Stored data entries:
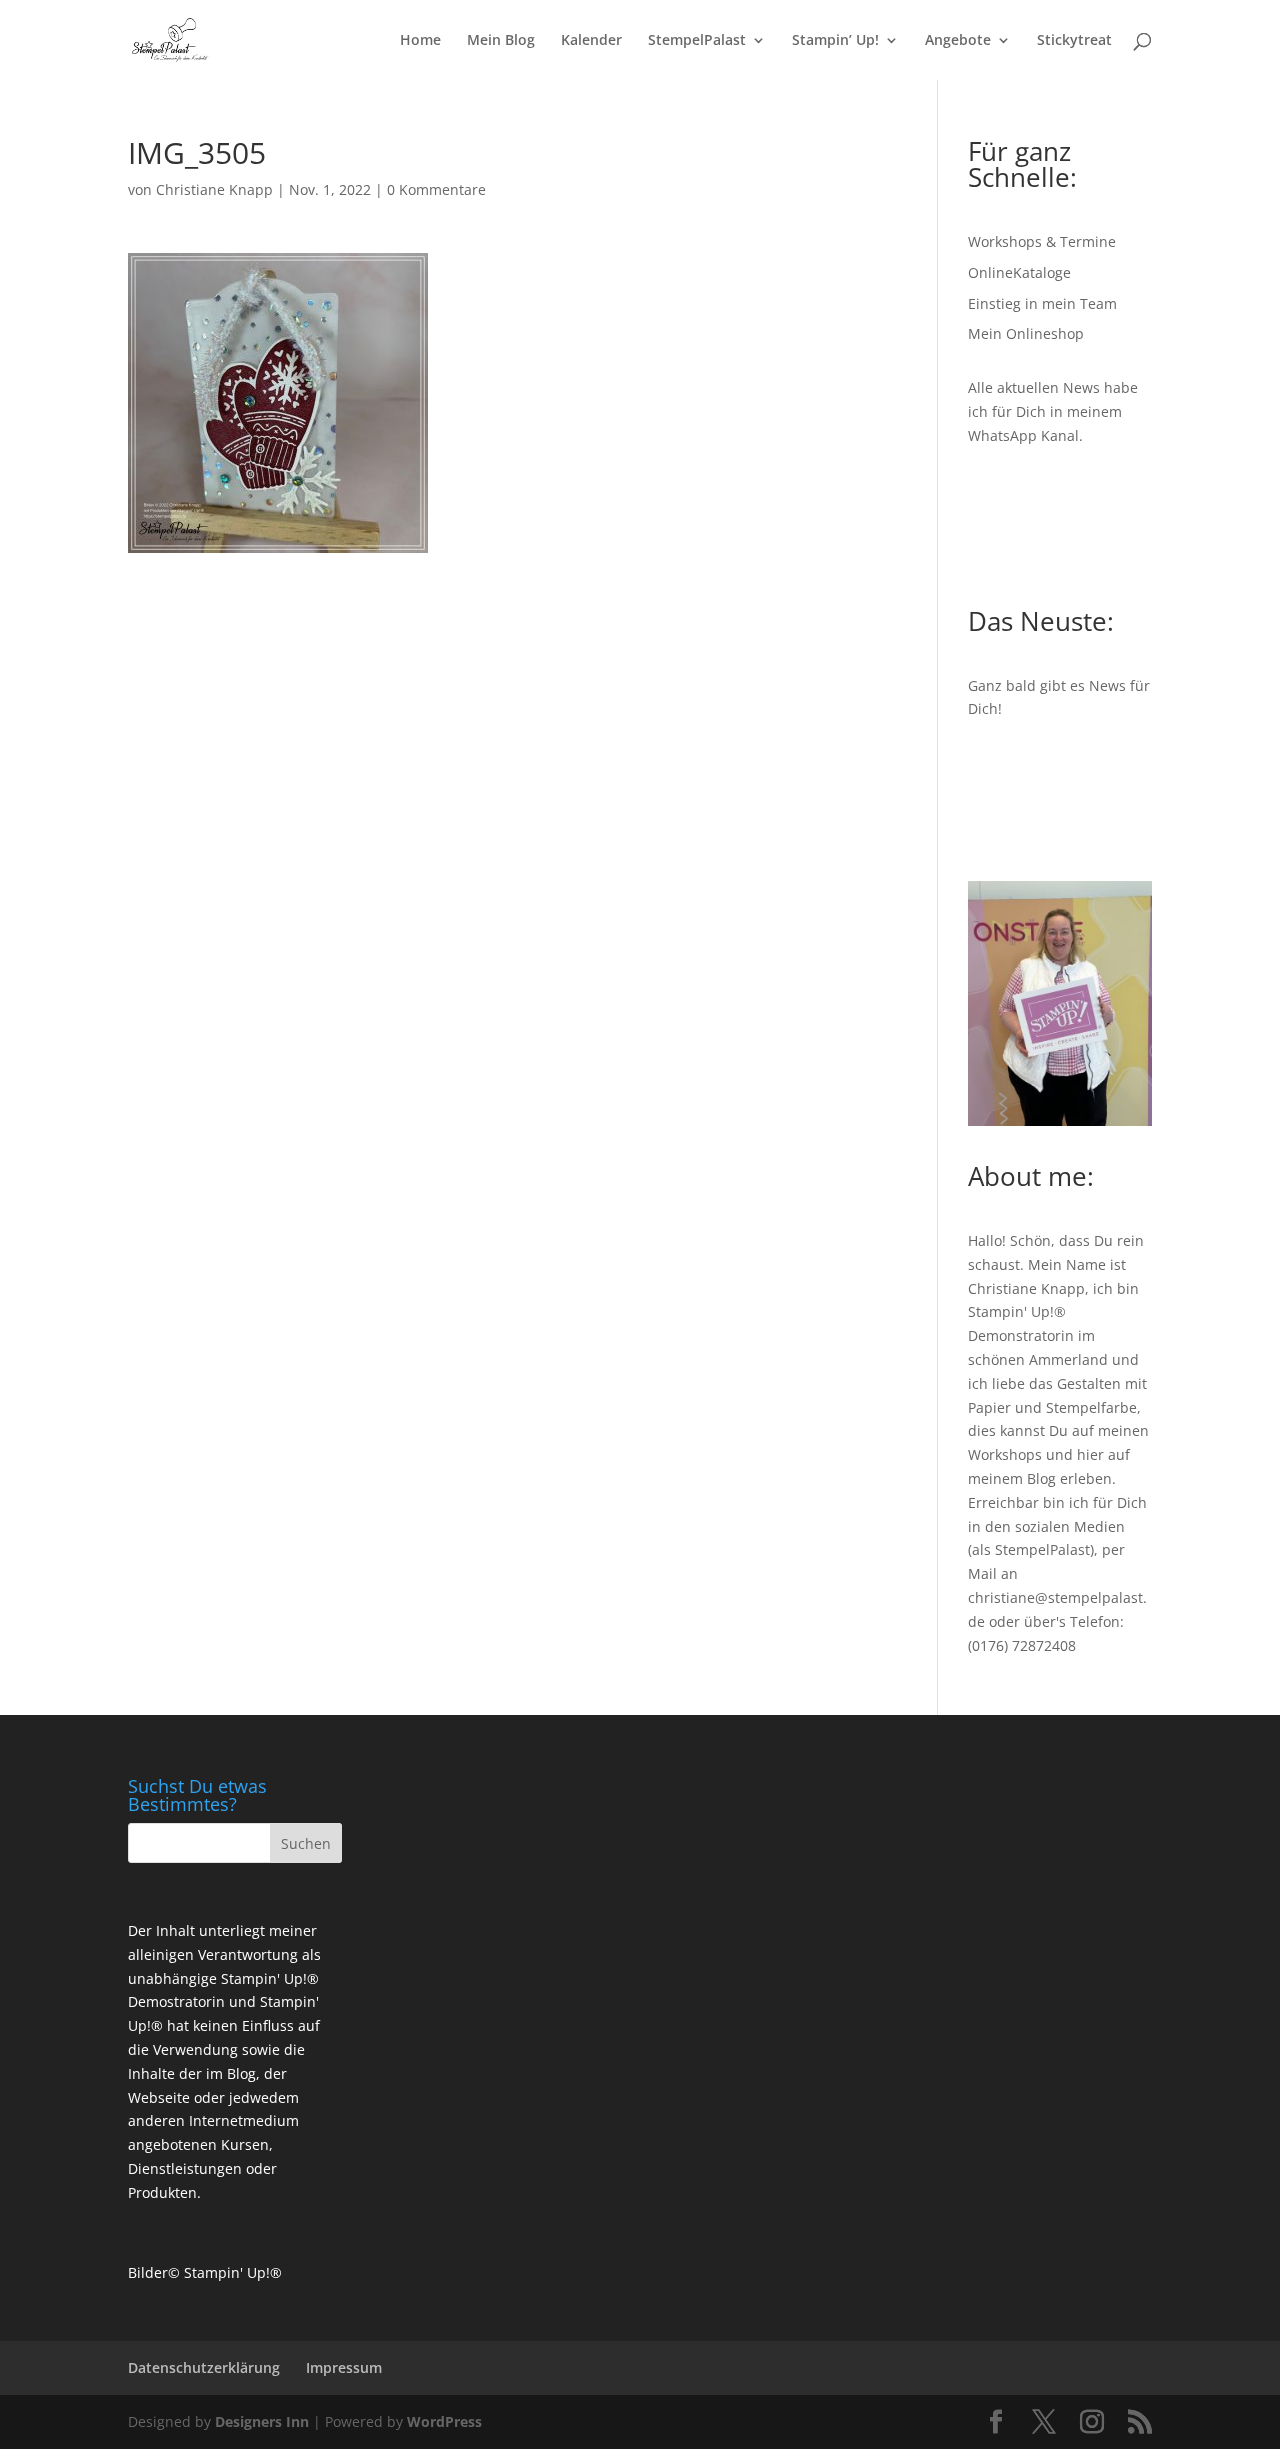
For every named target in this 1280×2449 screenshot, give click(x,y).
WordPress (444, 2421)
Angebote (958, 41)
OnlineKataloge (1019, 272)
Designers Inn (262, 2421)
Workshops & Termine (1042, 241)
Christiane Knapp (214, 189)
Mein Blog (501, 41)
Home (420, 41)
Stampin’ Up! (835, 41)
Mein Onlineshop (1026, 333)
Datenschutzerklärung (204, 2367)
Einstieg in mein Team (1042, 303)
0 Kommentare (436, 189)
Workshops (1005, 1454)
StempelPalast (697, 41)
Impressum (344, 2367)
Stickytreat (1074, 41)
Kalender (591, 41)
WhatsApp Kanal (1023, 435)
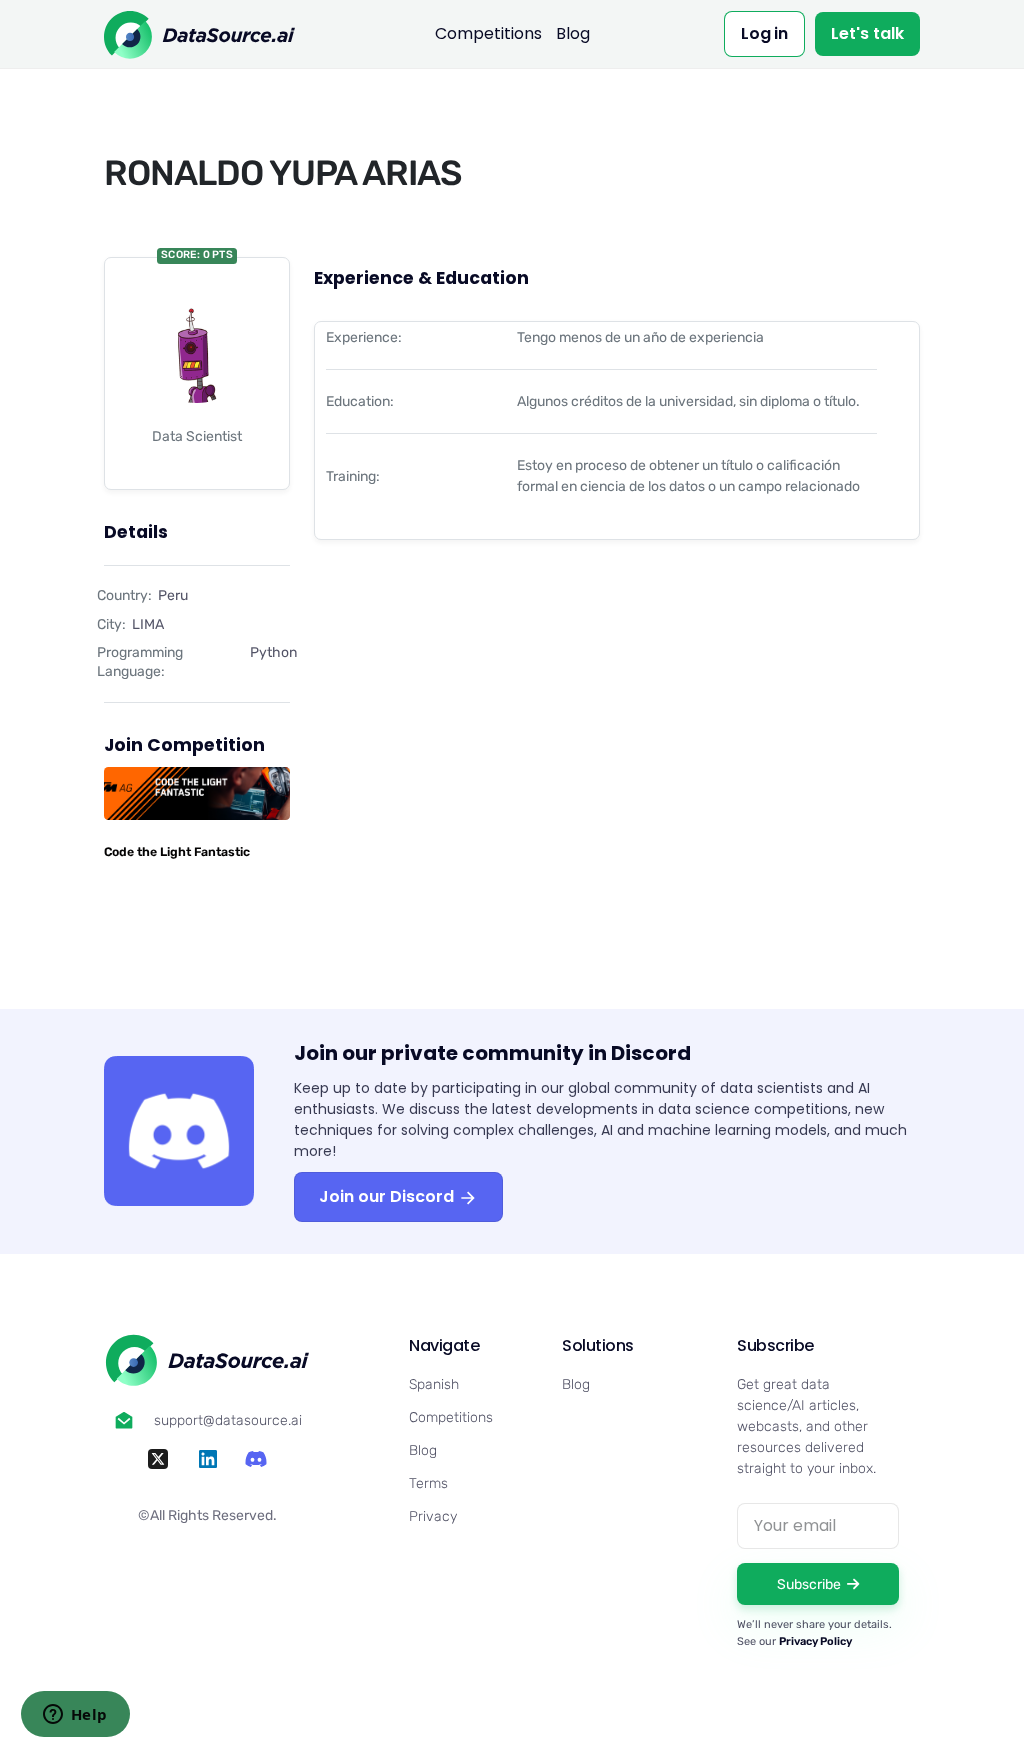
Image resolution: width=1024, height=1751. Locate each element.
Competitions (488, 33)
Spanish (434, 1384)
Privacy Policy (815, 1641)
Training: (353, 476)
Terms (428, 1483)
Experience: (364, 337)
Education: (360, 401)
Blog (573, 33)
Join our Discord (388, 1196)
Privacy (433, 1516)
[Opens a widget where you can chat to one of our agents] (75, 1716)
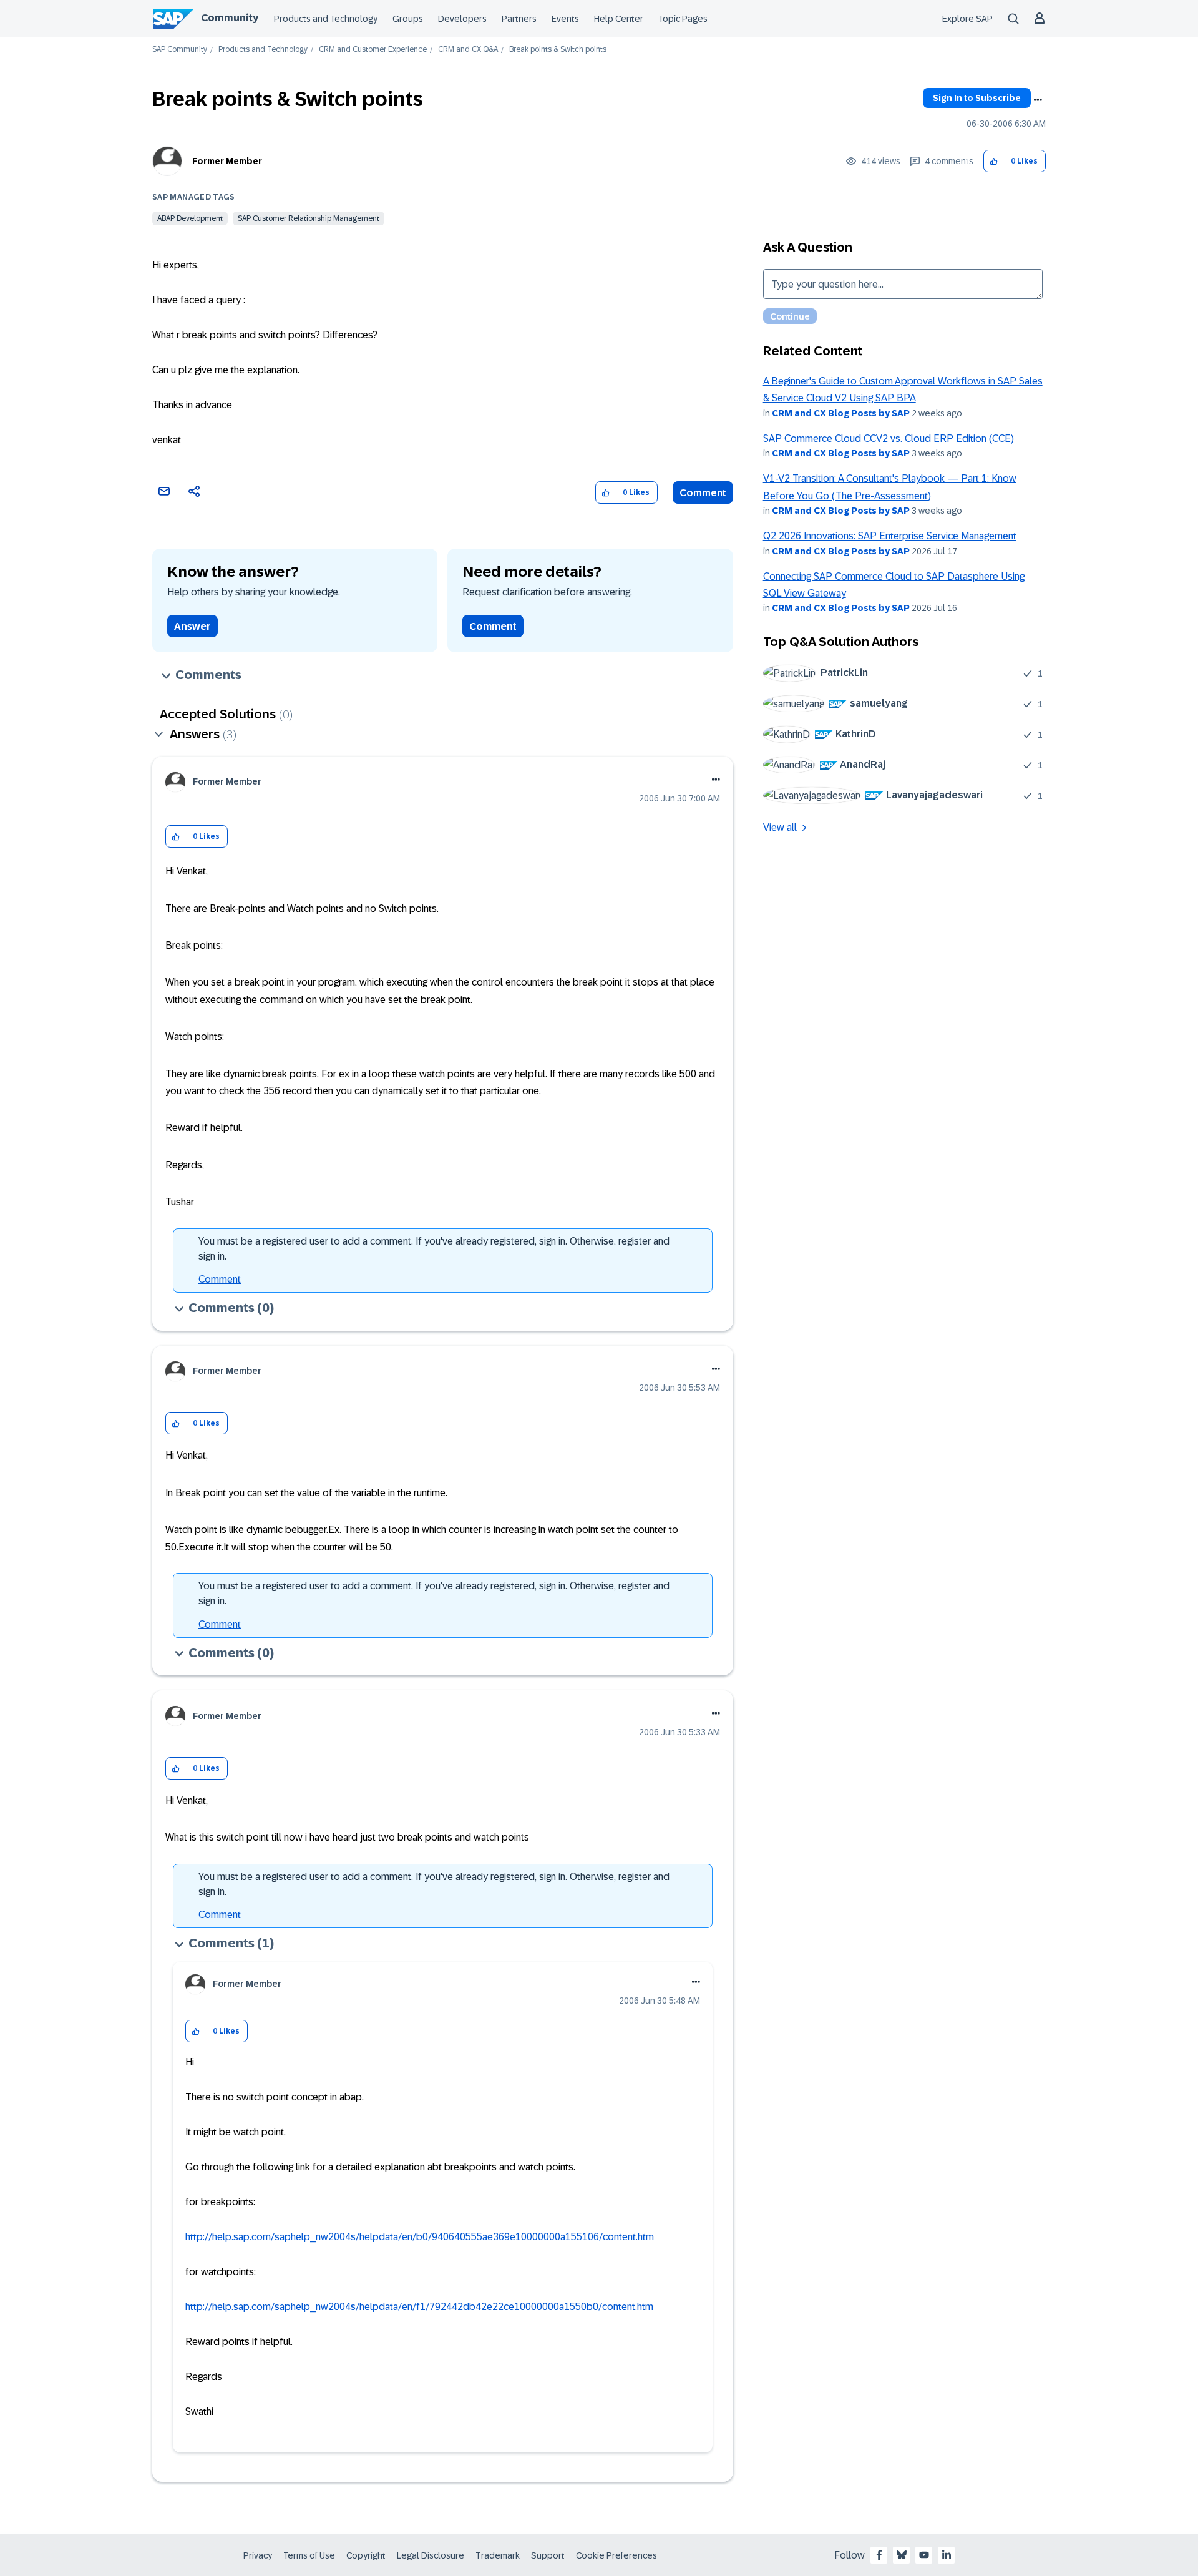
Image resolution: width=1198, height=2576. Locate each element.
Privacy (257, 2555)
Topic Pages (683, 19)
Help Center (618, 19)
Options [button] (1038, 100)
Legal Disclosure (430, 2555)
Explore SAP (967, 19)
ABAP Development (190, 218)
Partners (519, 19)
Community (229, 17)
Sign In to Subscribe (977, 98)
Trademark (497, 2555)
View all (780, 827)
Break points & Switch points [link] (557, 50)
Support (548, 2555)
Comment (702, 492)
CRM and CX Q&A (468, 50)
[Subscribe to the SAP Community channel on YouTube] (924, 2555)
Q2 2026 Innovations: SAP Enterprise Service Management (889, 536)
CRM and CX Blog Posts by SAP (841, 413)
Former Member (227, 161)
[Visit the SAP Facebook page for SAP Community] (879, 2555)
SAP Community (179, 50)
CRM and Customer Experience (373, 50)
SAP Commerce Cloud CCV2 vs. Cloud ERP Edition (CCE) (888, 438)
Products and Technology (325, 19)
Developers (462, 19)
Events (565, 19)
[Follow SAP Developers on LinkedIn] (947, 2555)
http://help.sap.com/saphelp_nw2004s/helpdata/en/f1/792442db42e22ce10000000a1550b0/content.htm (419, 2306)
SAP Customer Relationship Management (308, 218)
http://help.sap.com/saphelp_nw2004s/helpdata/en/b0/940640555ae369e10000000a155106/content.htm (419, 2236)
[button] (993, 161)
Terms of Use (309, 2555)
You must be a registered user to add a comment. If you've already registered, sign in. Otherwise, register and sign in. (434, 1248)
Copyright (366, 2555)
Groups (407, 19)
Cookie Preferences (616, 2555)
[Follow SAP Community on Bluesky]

__PROBLEM DESCRIPTION__. Beginning with the first line of the entries above, repeat each line word for word until the line with "Former Member (227, 161)" has been given too. Omit the pictures.

__RESPONSE TO THIS EXERCISE__.
For every named target in this 1280×2449 screenshot, give click(x,y).
WordPress (444, 2421)
Angebote (958, 41)
OnlineKataloge (1019, 272)
Designers Inn (262, 2421)
Workshops & Termine (1042, 241)
Christiane Knapp (214, 189)
Mein Blog (501, 41)
Home (420, 41)
Stampin’ Up! (835, 41)
Mein Onlineshop (1026, 333)
Datenschutzerklärung (204, 2367)
Einstieg in mein Team (1042, 303)
0 Kommentare (436, 189)
Workshops (1005, 1454)
StempelPalast (697, 41)
Impressum (344, 2367)
Stickytreat (1074, 41)
Kalender (591, 41)
WhatsApp Kanal (1023, 435)
Image resolution: width=1024, height=1751. Locate each element.
Competitions (488, 33)
Spanish (434, 1384)
Privacy Policy (815, 1641)
Training: (353, 476)
Terms (428, 1483)
Experience: (364, 337)
Education: (360, 401)
Blog (573, 33)
Join our Discord (388, 1196)
Privacy (433, 1516)
[Opens a widget where you can chat to one of our agents] (75, 1716)
Image resolution: width=1198, height=2576. Locate each element.
Privacy (257, 2555)
Topic Pages (683, 19)
Help Center (618, 19)
Options [button] (1038, 100)
Legal Disclosure (430, 2555)
Explore SAP (967, 19)
ABAP Development (190, 218)
Partners (519, 19)
Community (229, 17)
Sign In to Subscribe (977, 98)
Trademark (497, 2555)
View all (780, 827)
Break points & Switch points [link] (557, 50)
Support (548, 2555)
Comment (702, 492)
CRM and CX Q&A (468, 50)
[Subscribe to the SAP Community channel on YouTube] (924, 2555)
Q2 2026 Innovations: SAP Enterprise Service Management (889, 536)
CRM and CX Blog Posts by SAP (841, 413)
Former Member (227, 161)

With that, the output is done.